▶ _WHAT IS ASKED_:
Transcribe the following entries verbatim.

▶ _EXERCISE MATERIALS_:
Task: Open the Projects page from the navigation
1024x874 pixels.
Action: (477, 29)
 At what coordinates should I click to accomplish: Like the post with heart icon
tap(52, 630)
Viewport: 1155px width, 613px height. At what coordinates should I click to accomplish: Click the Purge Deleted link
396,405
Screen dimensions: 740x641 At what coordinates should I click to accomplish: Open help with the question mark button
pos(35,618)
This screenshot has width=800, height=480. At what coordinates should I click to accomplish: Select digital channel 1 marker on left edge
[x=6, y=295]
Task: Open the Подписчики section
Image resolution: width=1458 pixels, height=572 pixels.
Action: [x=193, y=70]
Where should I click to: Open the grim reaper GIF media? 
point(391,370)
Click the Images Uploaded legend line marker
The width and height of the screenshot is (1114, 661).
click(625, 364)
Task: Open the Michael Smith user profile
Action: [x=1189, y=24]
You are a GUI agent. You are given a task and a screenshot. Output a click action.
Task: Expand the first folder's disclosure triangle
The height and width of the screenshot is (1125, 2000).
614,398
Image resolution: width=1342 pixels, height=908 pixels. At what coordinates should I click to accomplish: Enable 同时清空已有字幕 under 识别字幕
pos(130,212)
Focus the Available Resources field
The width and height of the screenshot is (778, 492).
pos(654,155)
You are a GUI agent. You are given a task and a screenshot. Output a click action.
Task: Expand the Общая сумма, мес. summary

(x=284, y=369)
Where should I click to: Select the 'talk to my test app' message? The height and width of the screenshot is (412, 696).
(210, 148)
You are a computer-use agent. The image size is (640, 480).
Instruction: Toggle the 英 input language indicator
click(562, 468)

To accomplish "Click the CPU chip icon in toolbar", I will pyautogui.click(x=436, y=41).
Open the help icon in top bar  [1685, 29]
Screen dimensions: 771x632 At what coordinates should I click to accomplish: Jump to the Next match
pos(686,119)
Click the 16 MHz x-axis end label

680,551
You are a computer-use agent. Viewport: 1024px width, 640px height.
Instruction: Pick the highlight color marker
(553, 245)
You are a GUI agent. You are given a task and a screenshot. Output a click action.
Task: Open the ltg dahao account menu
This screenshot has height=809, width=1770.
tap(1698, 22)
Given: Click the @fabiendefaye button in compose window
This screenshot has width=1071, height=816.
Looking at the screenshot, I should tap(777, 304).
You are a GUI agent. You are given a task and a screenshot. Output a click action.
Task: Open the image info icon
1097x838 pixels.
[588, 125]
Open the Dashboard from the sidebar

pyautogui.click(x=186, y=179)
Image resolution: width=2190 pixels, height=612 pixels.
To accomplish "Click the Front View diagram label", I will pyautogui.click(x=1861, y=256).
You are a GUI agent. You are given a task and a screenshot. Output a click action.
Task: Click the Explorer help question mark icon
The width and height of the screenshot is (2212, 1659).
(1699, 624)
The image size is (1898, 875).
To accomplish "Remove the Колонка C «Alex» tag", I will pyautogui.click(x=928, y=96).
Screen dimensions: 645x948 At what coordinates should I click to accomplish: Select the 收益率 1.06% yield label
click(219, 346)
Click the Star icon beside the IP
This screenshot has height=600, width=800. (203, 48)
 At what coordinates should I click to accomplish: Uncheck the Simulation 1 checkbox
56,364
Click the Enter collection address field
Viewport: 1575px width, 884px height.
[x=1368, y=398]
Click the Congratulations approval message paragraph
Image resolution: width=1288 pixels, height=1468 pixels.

▶ _CORRECT OUTPUT_:
Task: Open the Projects page from the navigation
1024x874 pixels.
Action: (477, 29)
 At what coordinates should I click to accomplish: Like the post with heart icon
tap(52, 630)
Viewport: 1155px width, 613px height. At what coordinates should I click to accomplish: Click the Purge Deleted link
396,405
Screen dimensions: 740x641 At what coordinates should I click to accomplish: Open help with the question mark button
pos(35,618)
This screenshot has width=800, height=480. At what coordinates should I click to accomplish: Select digital channel 1 marker on left edge
[x=6, y=295]
Task: Open the Подписчики section
Image resolution: width=1458 pixels, height=572 pixels.
Action: [x=193, y=70]
Where should I click to: Open the grim reaper GIF media? 
point(391,370)
Click the Images Uploaded legend line marker
The width and height of the screenshot is (1114, 661).
click(625, 364)
Task: Open the Michael Smith user profile
Action: [x=1189, y=24]
You are a GUI agent. You are given a task and a screenshot. Output a click action.
Task: Expand the first folder's disclosure triangle
The height and width of the screenshot is (1125, 2000).
614,398
Image resolution: width=1342 pixels, height=908 pixels. At what coordinates should I click to accomplish: Enable 同时清空已有字幕 under 识别字幕
pos(130,212)
Focus the Available Resources field
The width and height of the screenshot is (778, 492).
pos(654,155)
You are a GUI agent. You are given a task and a screenshot. Output a click action.
Task: Expand the Общая сумма, мес. summary

(x=284, y=369)
Where should I click to: Select the 'talk to my test app' message? The height and width of the screenshot is (412, 696).
(210, 148)
You are a computer-use agent. The image size is (640, 480).
Instruction: Toggle the 英 input language indicator
click(562, 468)

To accomplish "Click the CPU chip icon in toolbar", I will pyautogui.click(x=436, y=41).
Open the help icon in top bar  [1685, 29]
Screen dimensions: 771x632 At what coordinates should I click to accomplish: Jump to the Next match
pos(686,119)
Click the 16 MHz x-axis end label

680,551
You are a computer-use agent. Viewport: 1024px width, 640px height.
Instruction: Pick the highlight color marker
(553, 245)
You are a GUI agent. You are given a task and a screenshot. Output a click action.
Task: Open the ltg dahao account menu
This screenshot has height=809, width=1770.
tap(1698, 22)
Given: Click the @fabiendefaye button in compose window
This screenshot has width=1071, height=816.
Looking at the screenshot, I should tap(777, 304).
You are a GUI agent. You are given a task and a screenshot. Output a click action.
Task: Open the image info icon
1097x838 pixels.
[588, 125]
Open the Dashboard from the sidebar

pyautogui.click(x=186, y=179)
Image resolution: width=2190 pixels, height=612 pixels.
To accomplish "Click the Front View diagram label", I will pyautogui.click(x=1861, y=256).
You are a GUI agent. You are given a task and a screenshot. Output a click action.
Task: Click the Explorer help question mark icon
The width and height of the screenshot is (2212, 1659).
(1699, 624)
The image size is (1898, 875).
To accomplish "Remove the Колонка C «Alex» tag", I will pyautogui.click(x=928, y=96).
Screen dimensions: 645x948 At what coordinates should I click to accomplish: Select the 收益率 1.06% yield label
click(219, 346)
Click the Star icon beside the IP
This screenshot has height=600, width=800. (203, 48)
 At what coordinates should I click to accomplish: Uncheck the Simulation 1 checkbox
56,364
Click the Enter collection address field
Viewport: 1575px width, 884px height.
[x=1368, y=398]
Click the Congratulations approval message paragraph
Image resolution: width=1288 pixels, height=1468 pixels.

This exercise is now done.